**Source text**:
-- start --

The code below will create a 3-D surface plot. The resulting HTML-widgets figures are too large to include in the package, however.

# library(plotly)
# # extracting unique values of independent variables
# age.seq =
#   sm_predict_ex2 %>%
#   select(age) %>%
#   distinct() %>%
#   arrange(age) %>%
#   pull()
# 
# marker.seq =
#   sm_predict_ex2 %>%
#   select(marker) %>%
#   distinct() %>%
#   arrange(marker) %>%
#   pull()
# 
# # Plotting the true survival probabilities
# sm_predict_ex2 %>%
#   select(marker, age, survt1) %>%
#   tidyr::spread(age, survt1) %>%
#   select(-marker) %>%
#   plot_ly(z = ~ as.matrix(.),
#           x = marker.seq,
#           y = age.seq) %>%
#   add_surface(showscale=FALSE) %>%
#   layout(
#     title = "True Risk of Death within 1 Year",
#     scene = list(
#       xaxis = list(title = "Marker"),
#       yaxis = list(title = "Age"),
#       zaxis = list(title = "Survival Prob.")
#     ))
# 
# # Plotting the estimated survival probabilities from sm_predict()
# sm_predict_ex2 %>%
#   select(marker, age, .fitted) %>%
#   tidyr::spread(age, .fitted) %>%
#   select(-marker) %>%
#   plot_ly(z = ~ as.matrix(.),
#           x = marker.seq,
#           y = age.seq) %>%
#   add_surface(showscale=FALSE) %>%
#   layout(
#     title = "Estimated Risk of Death within 1 Year",
#     scene = list(
#       xaxis = list(title = "Marker"),
#       yaxis = list(title = "Age"),
#       zaxis = list(title = "Survival Prob.")
#     ))

-- end --

**Saved entries**:
-- start --

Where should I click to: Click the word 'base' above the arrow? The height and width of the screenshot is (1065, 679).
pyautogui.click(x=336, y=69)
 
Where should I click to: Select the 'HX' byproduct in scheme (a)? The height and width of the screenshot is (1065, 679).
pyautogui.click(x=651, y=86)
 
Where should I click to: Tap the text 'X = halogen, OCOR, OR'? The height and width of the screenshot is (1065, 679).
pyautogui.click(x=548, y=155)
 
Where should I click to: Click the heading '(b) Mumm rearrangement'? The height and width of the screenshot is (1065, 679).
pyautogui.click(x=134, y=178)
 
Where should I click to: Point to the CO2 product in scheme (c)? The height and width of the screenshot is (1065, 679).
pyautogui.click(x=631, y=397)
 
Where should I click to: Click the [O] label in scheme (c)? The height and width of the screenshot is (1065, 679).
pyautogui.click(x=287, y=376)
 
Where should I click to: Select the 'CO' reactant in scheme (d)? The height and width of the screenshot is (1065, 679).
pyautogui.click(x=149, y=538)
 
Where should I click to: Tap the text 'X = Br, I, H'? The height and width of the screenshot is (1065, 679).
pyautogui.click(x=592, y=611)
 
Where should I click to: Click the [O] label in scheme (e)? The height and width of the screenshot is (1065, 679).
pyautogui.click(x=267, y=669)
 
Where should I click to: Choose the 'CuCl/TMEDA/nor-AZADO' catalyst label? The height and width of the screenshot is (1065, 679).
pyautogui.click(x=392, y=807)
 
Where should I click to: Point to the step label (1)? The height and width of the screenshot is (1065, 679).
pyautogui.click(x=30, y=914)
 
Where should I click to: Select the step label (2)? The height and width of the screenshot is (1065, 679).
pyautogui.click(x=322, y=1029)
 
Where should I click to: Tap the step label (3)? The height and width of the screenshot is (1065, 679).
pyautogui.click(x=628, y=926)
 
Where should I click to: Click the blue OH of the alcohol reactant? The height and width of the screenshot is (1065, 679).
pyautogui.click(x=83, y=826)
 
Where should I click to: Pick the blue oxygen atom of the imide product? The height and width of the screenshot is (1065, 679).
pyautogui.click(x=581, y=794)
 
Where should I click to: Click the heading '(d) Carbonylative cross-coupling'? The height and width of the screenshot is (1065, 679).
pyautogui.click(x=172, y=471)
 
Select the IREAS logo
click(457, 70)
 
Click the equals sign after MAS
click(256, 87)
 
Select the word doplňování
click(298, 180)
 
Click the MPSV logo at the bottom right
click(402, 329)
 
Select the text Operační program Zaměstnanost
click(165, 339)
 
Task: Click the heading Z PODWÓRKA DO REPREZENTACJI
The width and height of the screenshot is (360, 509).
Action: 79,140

-- end --
-- start --

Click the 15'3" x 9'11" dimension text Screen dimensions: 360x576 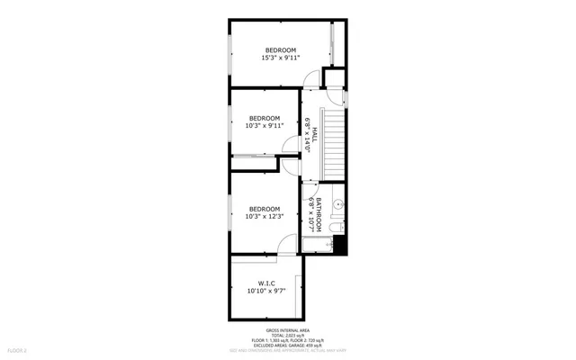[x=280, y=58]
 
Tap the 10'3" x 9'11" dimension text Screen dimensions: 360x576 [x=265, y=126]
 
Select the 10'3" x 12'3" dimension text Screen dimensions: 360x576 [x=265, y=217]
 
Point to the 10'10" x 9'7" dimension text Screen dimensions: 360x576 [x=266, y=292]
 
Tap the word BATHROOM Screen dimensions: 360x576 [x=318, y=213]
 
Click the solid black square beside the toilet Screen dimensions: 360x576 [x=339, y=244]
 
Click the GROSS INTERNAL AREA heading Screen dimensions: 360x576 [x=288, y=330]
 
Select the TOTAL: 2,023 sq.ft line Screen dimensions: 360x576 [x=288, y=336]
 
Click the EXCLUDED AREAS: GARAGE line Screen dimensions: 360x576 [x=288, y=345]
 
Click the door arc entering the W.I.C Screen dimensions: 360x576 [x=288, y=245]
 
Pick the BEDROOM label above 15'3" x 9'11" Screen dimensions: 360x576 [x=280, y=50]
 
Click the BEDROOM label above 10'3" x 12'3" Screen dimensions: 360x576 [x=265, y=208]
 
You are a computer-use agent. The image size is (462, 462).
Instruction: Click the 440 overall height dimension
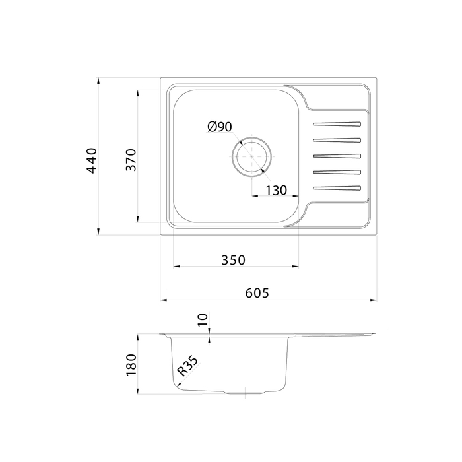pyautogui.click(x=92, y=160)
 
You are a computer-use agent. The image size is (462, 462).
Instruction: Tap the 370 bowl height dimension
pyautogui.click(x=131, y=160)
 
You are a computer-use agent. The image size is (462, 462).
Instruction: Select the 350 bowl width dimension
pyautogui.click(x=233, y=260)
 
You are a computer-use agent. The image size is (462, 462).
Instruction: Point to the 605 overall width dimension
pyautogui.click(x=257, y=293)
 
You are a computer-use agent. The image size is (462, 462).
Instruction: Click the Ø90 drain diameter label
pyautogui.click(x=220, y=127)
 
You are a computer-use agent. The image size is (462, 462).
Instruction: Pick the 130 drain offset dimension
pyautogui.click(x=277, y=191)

-- end --

**Prompt**: List every distinct axis title set in the layout calls of the surface-plot code above.

**Exercise result**: Marker, Age, Survival Prob.